Work request – Please give back word for word the lines of the material below between the line containing "The width and" and the line containing "Toggle the Loud", inclusive.

Dataset extract –
==========

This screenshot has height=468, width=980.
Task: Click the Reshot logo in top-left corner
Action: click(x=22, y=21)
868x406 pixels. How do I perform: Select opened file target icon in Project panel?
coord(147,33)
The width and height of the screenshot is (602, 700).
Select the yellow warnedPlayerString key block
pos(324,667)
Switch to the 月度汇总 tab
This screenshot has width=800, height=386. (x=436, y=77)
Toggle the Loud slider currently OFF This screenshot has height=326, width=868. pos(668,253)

==========

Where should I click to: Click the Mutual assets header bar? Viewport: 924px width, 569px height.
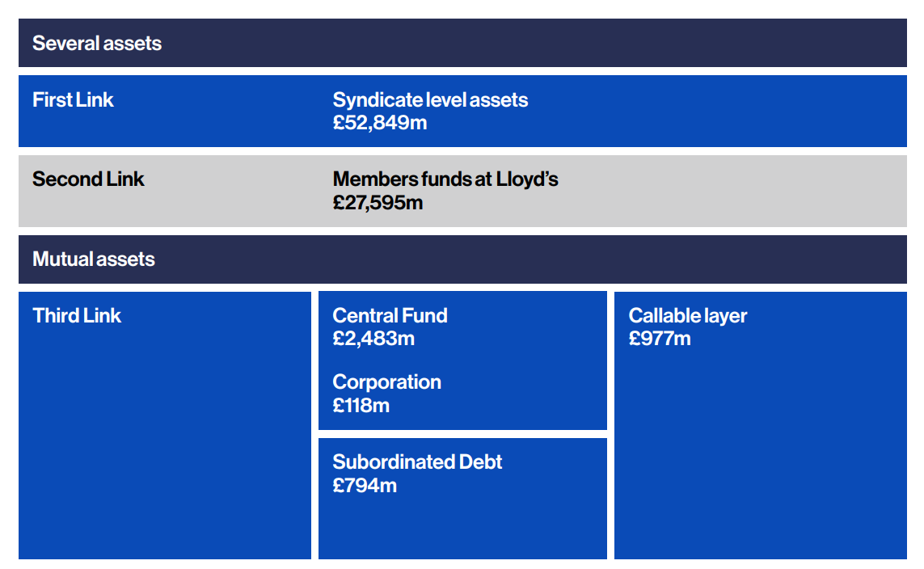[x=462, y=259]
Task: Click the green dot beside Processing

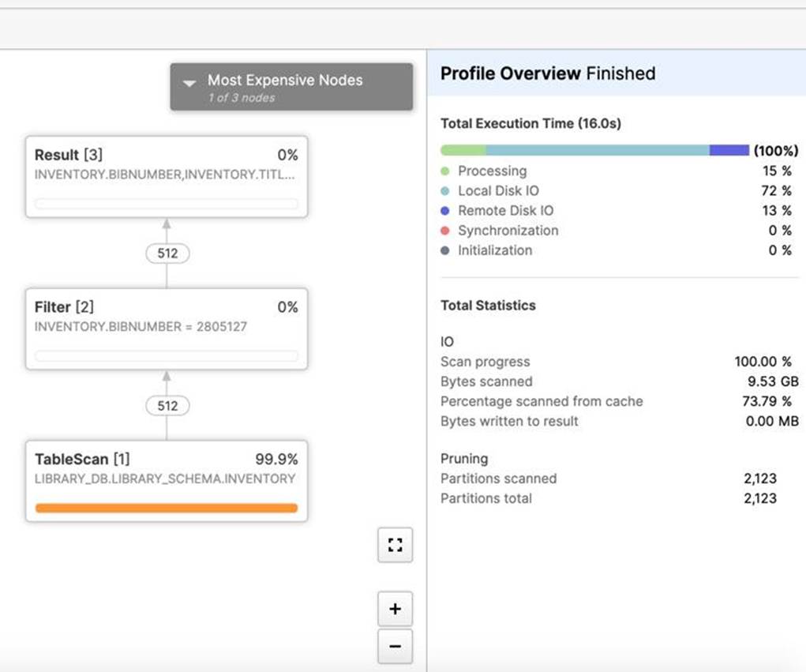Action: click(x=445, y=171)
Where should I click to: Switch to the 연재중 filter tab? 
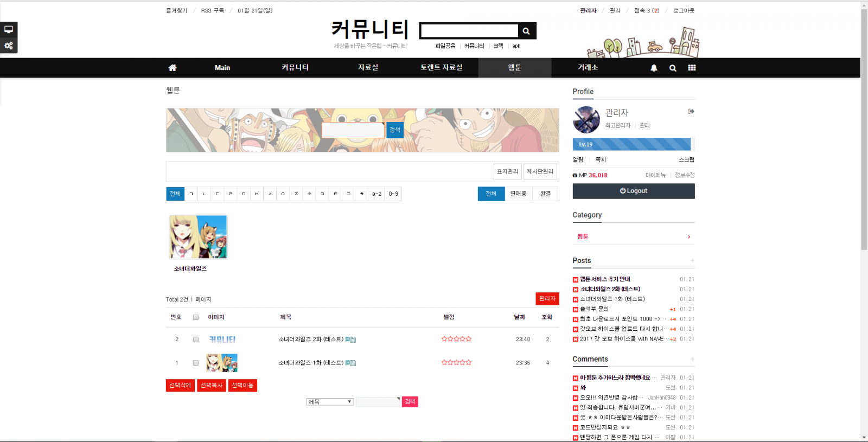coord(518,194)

==========

Result of this task –
The width and height of the screenshot is (602, 700).
Select the yellow warnedPlayerString key block
pos(324,667)
Switch to the 月度汇总 tab
This screenshot has width=800, height=386. (x=436, y=77)
Toggle the Loud slider currently OFF This screenshot has height=326, width=868. pos(668,253)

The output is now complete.